** ASSIGNED TASK **
Nothing but the lines from the one containing "Select the plus sign between the products" through the last line of the data below should be returned, each exactly as it stands, pictures excluded.

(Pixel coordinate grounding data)
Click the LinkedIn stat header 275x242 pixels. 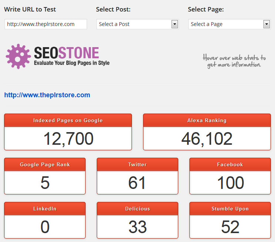(45, 209)

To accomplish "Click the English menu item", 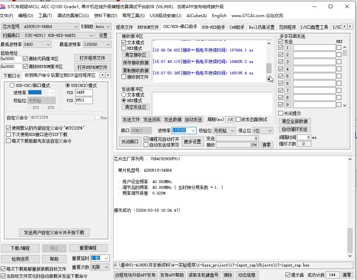I will coord(219,15).
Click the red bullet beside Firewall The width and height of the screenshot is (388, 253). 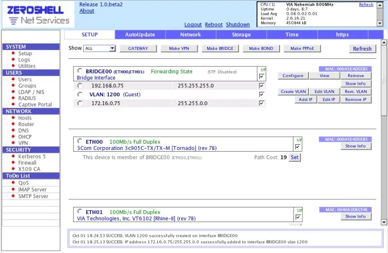13,162
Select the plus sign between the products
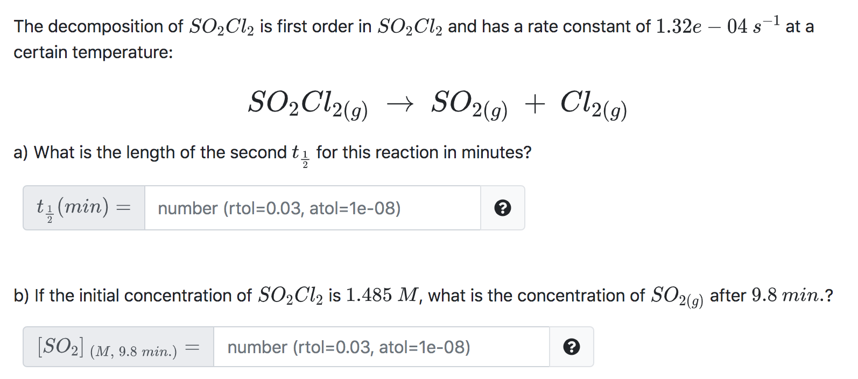 click(535, 103)
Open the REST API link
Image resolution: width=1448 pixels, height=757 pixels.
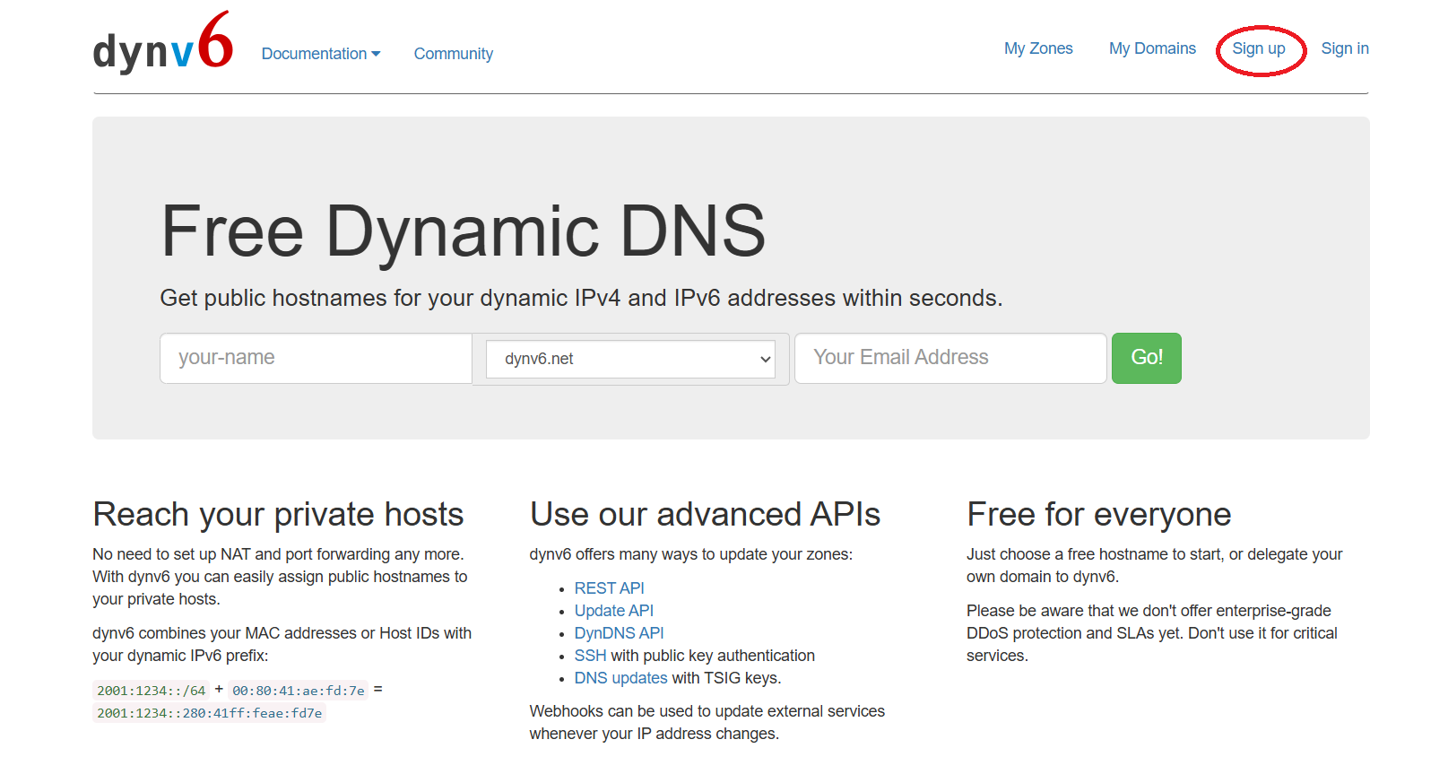pos(609,588)
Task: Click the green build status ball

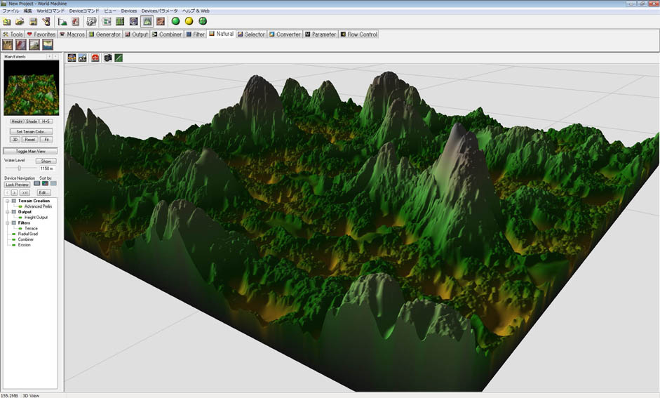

** WRITTEN ANSWER **
Select the plus sign between the products
 click(535, 103)
Open the REST API link
Image resolution: width=1448 pixels, height=757 pixels.
pos(609,588)
Task: Click the green build status ball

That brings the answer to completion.